LA GRAN SACRIFICADA, ES LA VERDAD

Erwin Lechuga

Por ERWIN LECHUGA

El caso de Álvaro Uribe Vélez, ha atizado en Colombia una ya existente polarización política, que ha arrastrado a la sociedad colombiana en un espiral de odios y afectos, que necesariamente afectan la convivencia ciudadana.

Las redes sociales, ha sido el escenario perfecto para que defensores y detractores desde las dos orillas, izquierda y derecha, se enfrenten apelando a toda una serie de epítetos, con el ánimo de destrozar los argumentos del otro, sin importar si son reales o no.

Hay algo que las sociedades de hoy no pueden permitirse, y es ese juego macabro utilizado por individuos, que exacerban la emoción, pero anulan la razón, en procura de esconder bajo la alfombra actuaciones o hechos graves que han transgredido la ley.
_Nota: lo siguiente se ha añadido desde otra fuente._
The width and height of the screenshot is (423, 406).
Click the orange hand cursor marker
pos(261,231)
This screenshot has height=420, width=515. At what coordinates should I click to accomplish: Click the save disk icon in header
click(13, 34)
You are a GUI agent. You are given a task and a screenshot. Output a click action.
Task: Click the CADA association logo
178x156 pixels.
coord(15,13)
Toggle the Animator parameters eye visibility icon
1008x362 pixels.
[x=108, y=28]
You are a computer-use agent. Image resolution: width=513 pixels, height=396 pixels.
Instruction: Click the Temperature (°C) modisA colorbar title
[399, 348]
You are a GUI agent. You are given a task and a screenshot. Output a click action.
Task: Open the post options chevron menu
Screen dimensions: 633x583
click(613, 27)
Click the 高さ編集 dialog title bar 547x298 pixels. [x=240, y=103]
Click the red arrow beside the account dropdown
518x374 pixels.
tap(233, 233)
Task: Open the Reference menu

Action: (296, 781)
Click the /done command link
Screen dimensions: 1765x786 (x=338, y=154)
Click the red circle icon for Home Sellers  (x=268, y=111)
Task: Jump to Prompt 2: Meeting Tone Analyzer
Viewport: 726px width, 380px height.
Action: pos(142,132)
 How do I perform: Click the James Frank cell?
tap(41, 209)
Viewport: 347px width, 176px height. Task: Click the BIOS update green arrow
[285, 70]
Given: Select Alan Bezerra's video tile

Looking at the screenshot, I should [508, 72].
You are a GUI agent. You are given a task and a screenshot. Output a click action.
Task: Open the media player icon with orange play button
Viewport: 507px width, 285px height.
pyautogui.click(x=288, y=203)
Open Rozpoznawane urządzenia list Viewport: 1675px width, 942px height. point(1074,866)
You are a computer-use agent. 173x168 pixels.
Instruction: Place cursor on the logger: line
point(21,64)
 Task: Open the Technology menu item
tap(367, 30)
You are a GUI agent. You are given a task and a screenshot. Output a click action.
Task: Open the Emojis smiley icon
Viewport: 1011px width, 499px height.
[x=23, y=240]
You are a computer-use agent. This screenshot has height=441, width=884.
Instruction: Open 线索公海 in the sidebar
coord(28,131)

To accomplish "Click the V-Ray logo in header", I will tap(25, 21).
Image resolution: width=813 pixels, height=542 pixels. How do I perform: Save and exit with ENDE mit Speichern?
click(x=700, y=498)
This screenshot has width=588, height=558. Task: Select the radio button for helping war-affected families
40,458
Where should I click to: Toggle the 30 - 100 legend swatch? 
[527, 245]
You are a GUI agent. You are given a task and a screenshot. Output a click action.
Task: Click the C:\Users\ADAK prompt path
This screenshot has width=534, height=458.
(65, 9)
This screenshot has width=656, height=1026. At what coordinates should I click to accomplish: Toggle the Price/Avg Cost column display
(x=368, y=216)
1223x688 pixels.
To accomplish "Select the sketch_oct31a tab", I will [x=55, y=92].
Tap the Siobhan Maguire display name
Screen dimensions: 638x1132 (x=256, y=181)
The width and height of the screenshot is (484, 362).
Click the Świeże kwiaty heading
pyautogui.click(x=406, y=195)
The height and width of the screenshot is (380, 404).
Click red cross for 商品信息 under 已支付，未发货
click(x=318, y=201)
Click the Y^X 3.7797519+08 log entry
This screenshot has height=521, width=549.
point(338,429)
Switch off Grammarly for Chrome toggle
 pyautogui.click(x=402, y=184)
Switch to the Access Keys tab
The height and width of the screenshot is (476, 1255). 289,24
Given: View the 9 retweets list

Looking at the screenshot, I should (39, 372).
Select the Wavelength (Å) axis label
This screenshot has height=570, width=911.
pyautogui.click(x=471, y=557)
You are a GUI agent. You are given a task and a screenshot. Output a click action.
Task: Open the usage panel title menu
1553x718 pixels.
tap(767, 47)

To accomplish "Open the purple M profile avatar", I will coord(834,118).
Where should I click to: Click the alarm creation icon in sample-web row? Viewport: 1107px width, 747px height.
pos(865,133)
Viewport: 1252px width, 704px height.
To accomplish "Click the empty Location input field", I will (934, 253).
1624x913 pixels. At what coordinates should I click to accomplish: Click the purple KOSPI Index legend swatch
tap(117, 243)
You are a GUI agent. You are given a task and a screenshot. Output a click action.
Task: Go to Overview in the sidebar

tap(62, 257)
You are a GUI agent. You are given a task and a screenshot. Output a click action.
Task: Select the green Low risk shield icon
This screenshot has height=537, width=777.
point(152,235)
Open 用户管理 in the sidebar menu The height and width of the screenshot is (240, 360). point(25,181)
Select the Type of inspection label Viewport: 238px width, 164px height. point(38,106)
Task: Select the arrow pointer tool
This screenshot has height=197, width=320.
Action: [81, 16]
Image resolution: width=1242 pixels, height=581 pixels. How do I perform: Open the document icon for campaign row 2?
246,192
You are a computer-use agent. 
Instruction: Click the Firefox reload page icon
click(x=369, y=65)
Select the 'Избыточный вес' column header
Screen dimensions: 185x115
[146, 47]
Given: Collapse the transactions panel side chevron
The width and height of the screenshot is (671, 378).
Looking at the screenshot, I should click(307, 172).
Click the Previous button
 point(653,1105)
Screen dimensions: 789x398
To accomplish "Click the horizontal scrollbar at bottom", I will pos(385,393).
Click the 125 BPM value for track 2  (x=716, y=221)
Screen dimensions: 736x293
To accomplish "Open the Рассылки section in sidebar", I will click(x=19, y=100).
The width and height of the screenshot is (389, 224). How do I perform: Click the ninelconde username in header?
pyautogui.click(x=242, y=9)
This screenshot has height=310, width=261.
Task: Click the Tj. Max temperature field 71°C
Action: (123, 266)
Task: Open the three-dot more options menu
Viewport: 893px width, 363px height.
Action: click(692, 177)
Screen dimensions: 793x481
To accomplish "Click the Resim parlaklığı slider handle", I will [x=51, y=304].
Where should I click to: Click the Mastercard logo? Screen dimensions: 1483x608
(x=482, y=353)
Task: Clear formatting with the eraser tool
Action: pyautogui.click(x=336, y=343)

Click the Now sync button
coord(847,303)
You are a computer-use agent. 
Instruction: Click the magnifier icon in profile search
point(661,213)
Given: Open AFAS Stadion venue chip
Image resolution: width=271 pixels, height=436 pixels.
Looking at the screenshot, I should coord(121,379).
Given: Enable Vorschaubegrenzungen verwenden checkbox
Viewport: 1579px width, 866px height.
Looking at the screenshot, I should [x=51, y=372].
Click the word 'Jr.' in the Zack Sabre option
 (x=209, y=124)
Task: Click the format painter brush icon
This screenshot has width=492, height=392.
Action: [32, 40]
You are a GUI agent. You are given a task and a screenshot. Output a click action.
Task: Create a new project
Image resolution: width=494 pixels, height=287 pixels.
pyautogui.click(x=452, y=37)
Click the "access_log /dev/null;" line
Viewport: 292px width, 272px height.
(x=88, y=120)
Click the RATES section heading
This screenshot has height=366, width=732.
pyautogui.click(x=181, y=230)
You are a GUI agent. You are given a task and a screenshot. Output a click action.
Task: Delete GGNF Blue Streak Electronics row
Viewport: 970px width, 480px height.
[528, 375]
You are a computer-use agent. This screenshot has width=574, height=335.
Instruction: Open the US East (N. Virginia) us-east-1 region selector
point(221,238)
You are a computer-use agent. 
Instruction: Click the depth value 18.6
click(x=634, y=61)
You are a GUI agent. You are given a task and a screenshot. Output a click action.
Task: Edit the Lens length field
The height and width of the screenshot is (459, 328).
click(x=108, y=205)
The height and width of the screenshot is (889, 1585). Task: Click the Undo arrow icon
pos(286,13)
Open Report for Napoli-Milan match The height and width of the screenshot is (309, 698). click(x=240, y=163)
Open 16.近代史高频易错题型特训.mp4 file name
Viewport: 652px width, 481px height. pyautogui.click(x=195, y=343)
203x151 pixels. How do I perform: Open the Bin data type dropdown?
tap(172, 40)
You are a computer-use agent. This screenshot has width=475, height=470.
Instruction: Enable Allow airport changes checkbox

Es necesario, hacer un alto en el camino en medio de este remolino de virtuosos y pecadores, porque la gran sacrificada en estas condiciones es la verdad, la cual ha sido manoseada por quienes han detentado el poder por años conforme a sus intereses, inclusive en detrimento de víctimas inocentes.

Debemos como sociedad aprender, por una parte, que nadie, absolutamente nadie, está por encima de la ley, todos nos debemos al cumplimiento del ordenamiento jurídico del Estado social de derecho del cual hacemos parte; y como segunda premisa, debemos erradicar esa creencia de mentes obtusas, que la ley se hizo para incumplirla.

Lo mejor que podemos hacer como ciudadanos responsables y comprometidos con nuestro país, es mantenernos informados a través de medios de alta confiabilidad, utilizar varias fuentes, comparar la información, para luego llegar a un análisis crítico, lejos de los apasionamientos.

Endiosar políticos, no es la mejor forma de salir de esta lucha incesante de ideologías políticas, que bastante daño le han hecho al país. Un político es una persona como usted y como yo, que tiene virtudes y defectos, que inclusive están tentados por el ejercicio del poder, que le aseguro es el verdadero medidor de la esencia del hombre.

Ahora, no crea que le estoy diciendo que hay que permitirle al político que cometa ¨errores¨, por el contrario, son a ellos a quienes menos le debemos permitir equivocaciones, máxime por que fueron ellos quienes creyeron en sus capacidades, y lo más importante llevan sobre sus hombros la vida de millones.

Mientras sigamos como borregos detrás de las faldas de lo que diga el político afecto a nuestras creencias, y tomemos por cierto todo lo que nos diga, sin reservarnos el beneficio de la duda, estaremos siempre condenados a este desenfreno de emociones absurdas que en nada nos beneficia.

Recuerde algo, linchar públicamente a alguien por su verdad ideológica, no le hace mejor ciudadano, ni tampoco le acerca a la verdad. Debemos exigir a toda costa, que se conozca la realidad de los hechos en todos los asuntos que han tenido trascendencia nacional, por encima de los afectos, y como única forma para que caigan las máscaras en esta fiesta de disfraces.